_ABOUT THIS TASK:_
From the entries below, copy every line where the string "agent" appears.

_DATA:_
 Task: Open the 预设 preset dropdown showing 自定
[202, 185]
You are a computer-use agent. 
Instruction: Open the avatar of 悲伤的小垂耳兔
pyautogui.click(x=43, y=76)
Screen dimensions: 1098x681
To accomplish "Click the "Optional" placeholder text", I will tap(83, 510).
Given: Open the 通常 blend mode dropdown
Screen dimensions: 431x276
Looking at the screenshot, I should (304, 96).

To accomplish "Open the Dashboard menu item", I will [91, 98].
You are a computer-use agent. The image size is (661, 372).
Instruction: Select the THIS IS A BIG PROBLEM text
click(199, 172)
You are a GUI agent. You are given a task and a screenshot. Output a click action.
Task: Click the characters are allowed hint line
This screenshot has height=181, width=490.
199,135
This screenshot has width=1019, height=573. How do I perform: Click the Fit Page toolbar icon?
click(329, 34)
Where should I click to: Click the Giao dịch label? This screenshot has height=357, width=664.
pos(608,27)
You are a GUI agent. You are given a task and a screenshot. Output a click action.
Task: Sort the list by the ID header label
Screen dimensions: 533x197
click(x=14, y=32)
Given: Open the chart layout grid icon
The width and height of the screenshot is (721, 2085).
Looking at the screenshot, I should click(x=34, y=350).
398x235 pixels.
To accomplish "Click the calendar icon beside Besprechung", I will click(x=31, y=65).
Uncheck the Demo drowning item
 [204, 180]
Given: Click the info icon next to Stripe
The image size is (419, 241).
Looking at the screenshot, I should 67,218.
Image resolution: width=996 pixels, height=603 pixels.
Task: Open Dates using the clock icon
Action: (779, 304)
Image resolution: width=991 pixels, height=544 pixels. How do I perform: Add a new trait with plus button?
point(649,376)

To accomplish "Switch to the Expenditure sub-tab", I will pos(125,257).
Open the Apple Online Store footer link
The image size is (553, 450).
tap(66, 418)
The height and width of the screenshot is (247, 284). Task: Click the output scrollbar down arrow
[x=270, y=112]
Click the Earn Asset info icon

_YOUR RESPONSE:_
You are a computer-use agent. 
You are a computer-use agent. The image size is (661, 372).
You are a GUI agent. You are given a task and a screenshot. Output a click action.
You are a GUI agent. You are given a task and a screenshot. Output a click action.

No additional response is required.